Saturday, February 6, 2010

Buffett Tells Hog-Product Staff They’re on Farming Superhighway

Warren Buffett, the billionaire chairman of Berkshire Hathaway Inc., told employees of the firm’s hog-products unit he expects the operation to expand for decades.

“CTB has been moving ahead every year since we bought it,” Buffett said in a video posted on the Web site of CTB Inc., Omaha, Nebraska-based Berkshire’s agriculture-equipment unit. “We’ll hit a bump in the road every now and then but we’re looking at a superhighway out there in front of us.”

Buffett became the second-richest American by investing in businesses he expects to grow for decades. He’s said his $26 billion takeover of railroad Burlington Northern Santa Fe Corp., announced in November, will benefit Berkshire “over the next century.” CTB, which Berkshire bought in 2002, may produce profits beyond the year 2200, Buffett, 79, said in the video.

“Most years are going to be good, a few years will be standouts, and there will be a few that are bummers,” Buffett said. “But that’s the way we look at everything here at Berkshire Hathaway. We’re going to be in these businesses for 100 years or 200 years.”

CTB, which sells feeders and stalls under the PigTek and Chore-Time Hog brands, has expanded abroad by buying businesses in Israel, Germany and the Netherlands. Chief Executive Officer Victor Mancinelli persuaded Buffett to buy his firm. Howard Buffett, a farmer and the billionaire’s son, endorsed the deal.

Good Things

“I checked with Howie; he told me CTB was an absolute first-class company and he’d heard good things about Vic,” Buffett said. “Howie would rather spend an evening on a tractor in the field than a date with Angelina Jolie, which is not true of all members of the family, but that’s true of Howie.”

Howard Buffett has been picked to succeed his father as Berkshire’s chairman when Warren Buffett’s tenure, entering its fifth decade, comes to a close. The elder Buffett, who owns about a quarter of Berkshire and is its CEO, has said settling on his eventual replacement as chief is the No. 1 responsibility of the firm’s board.

In the CTB video, Buffett praised Mancinelli. “Vic is a manager that could run any company in the Fortune 500,” Buffett said. “He’s done a wonderful job for us.”

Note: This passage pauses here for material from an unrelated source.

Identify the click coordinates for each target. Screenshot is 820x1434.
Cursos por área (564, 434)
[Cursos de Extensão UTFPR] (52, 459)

U.S. hog farmers have shrunk the size of sow herds to the smallest since at least 1976, as feed prices jumped to a record in 2008 and the recession and an outbreak of swine flu sapped pork demand in 2009.

‘Year After Year’

“There will be low prices and there will be high prices,” Buffett said. “But the one thing you can be sure about is that our industry is going to be there year after year after year.”

Berkshire’s acquisition of CTB was valued at $177 million, according to Bloomberg data. Six years later, in 2008, the unit produced pretax earnings of $89 million, Buffett said in the company’s 2009 annual letter. CTB bought six companies in the interim, including Swine Services Specialists Inc. and Porcon group of Deurne, the Netherlands.

“The CTB story is just starting,” Buffett said. “I am 79 so I’ll be 100 in 2030. Stay tuned for a rebroadcast at that time and I’ll be telling you about all kinds of wonderful things that have happened in the company. It’s in the right industry. Farming is as fundamental as things get in this country.”